'Of course he talked, and talked well. He admitted that Goethe had added new points of view to life, but has a deep dislike of his moral character; wondered how a man who could draw the sorrows of a deserted woman like Aurelia, in Wilhelm Meister, should yet have behaved so systematically ill to women. Goethe tried as hard as he could to be a Greek, yet his failure to produce anything perfect in form, except a few lyrics, proves the irresistible expansion of the modern spirit, and the inadequateness of the Greek type to modern needs of activity and expression. Greatly prefers Schiller in all respects; turning to him from Goethe is like going into the fresh air from a hothouse.

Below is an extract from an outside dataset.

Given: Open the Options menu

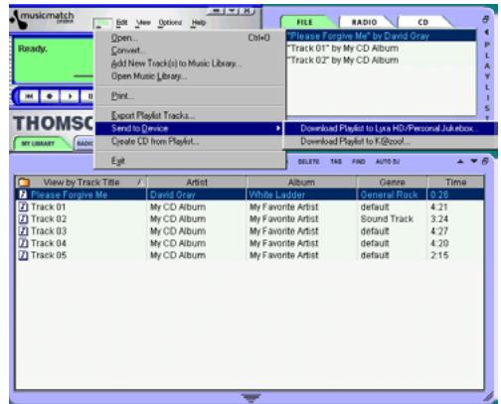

'Spoke of style: thinks Goldsmith unsurpassed; then Addison comes. Greatly dislikes the style of Junius and of Gibbon; indeed, thinks meanly of the latter in all respects, except for his research, which alone of the work of that century stands the test of nineteenth-century criticism. Did not agree with me that George Sand's is the high-water mark of prose, but yet could not name anybody higher, and admitted that her prose stirs you like music.

'Seemed disposed to think that the most feasible solution of the Irish University question is a Catholic University, the restrictive and obscurantist tendencies of which you may expect to have cheeked by the active competition of life with men trained in more enlightened systems. Spoke of Home Rule.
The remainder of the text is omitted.